> _Task statement_: Whether an entry is long or short, retype it exactly.

> _Data under study_:
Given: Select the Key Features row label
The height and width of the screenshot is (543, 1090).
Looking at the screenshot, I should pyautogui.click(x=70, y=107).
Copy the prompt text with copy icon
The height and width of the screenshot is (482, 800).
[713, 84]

> _Answer to this task_:
Given: Select the Key Features row label
The height and width of the screenshot is (543, 1090).
Looking at the screenshot, I should pyautogui.click(x=70, y=107).
Copy the prompt text with copy icon
The height and width of the screenshot is (482, 800).
[713, 84]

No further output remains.